What you have to do
What is needed is a word-for-word transcript of the listing, free of pictures.

....................

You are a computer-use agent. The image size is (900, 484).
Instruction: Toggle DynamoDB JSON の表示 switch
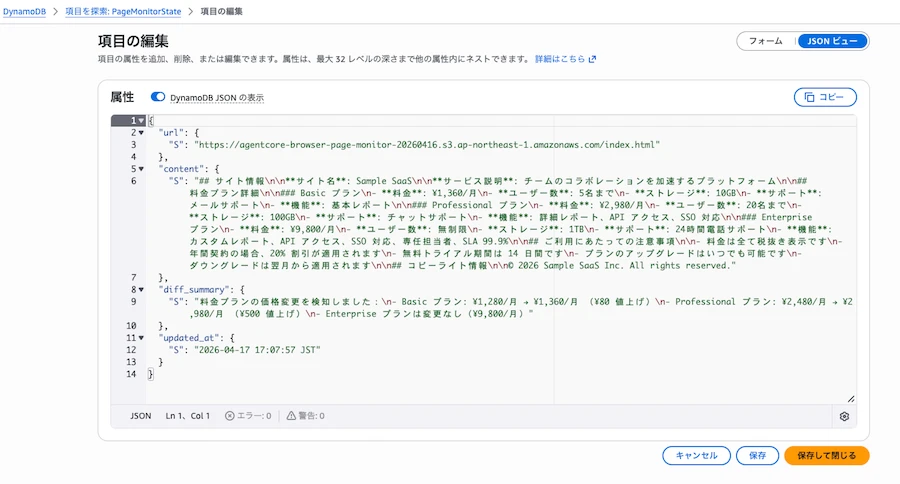click(x=158, y=97)
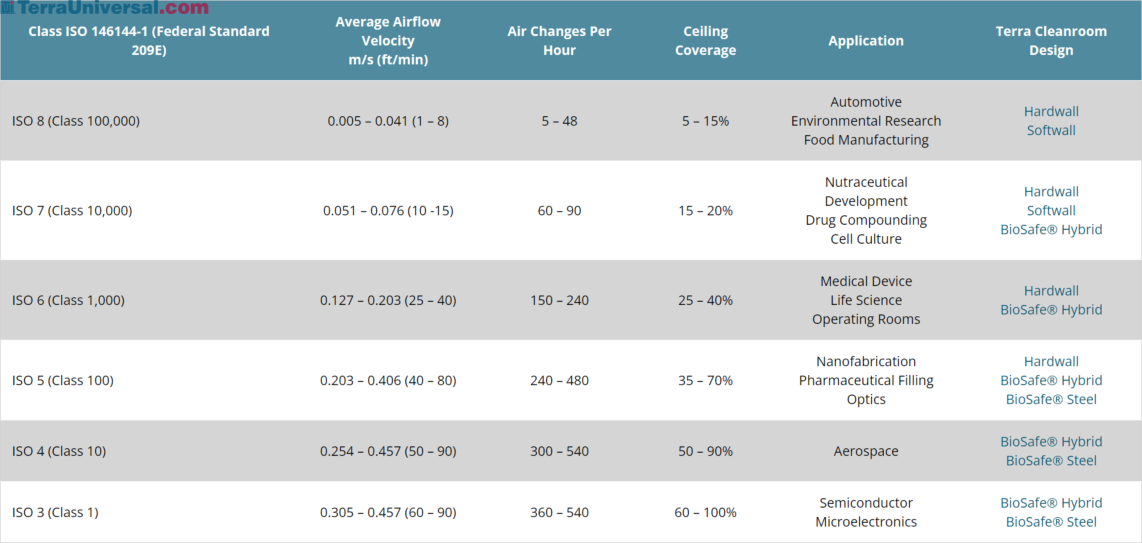The width and height of the screenshot is (1142, 543).
Task: Click the Terra Cleanroom Design column header
Action: (x=1051, y=41)
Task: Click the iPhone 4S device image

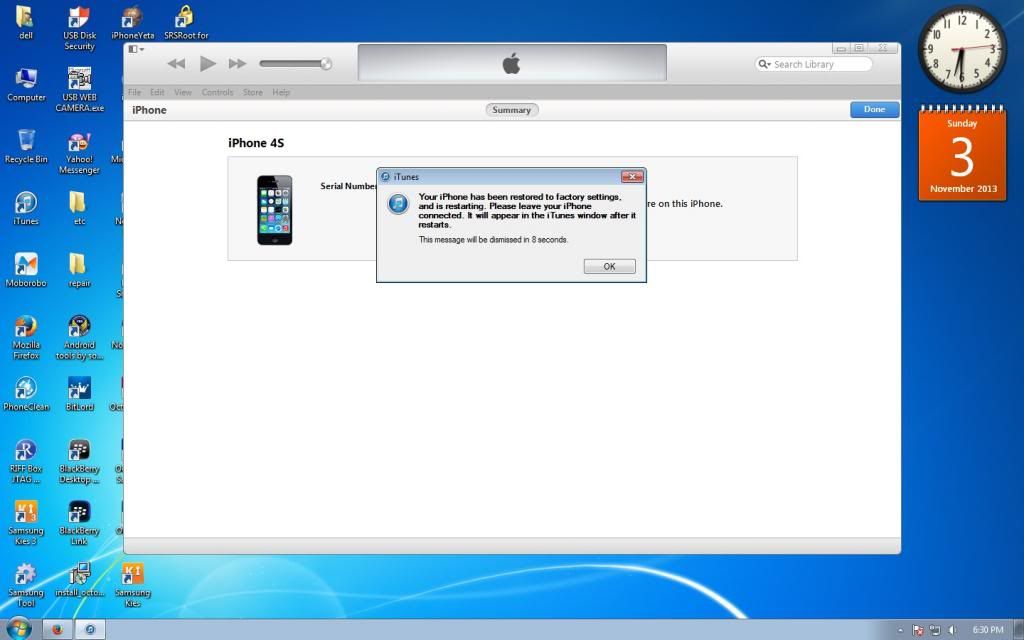Action: pos(274,210)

....................

Written response
You are a computer-use agent. The image size is (900, 484).
Instruction: Toggle DynamoDB JSON の表示 switch
click(x=158, y=97)
The width and height of the screenshot is (1142, 543).
Task: Click the Terra Cleanroom Design column header
Action: (x=1051, y=41)
Task: Click the iPhone 4S device image

Action: pos(274,210)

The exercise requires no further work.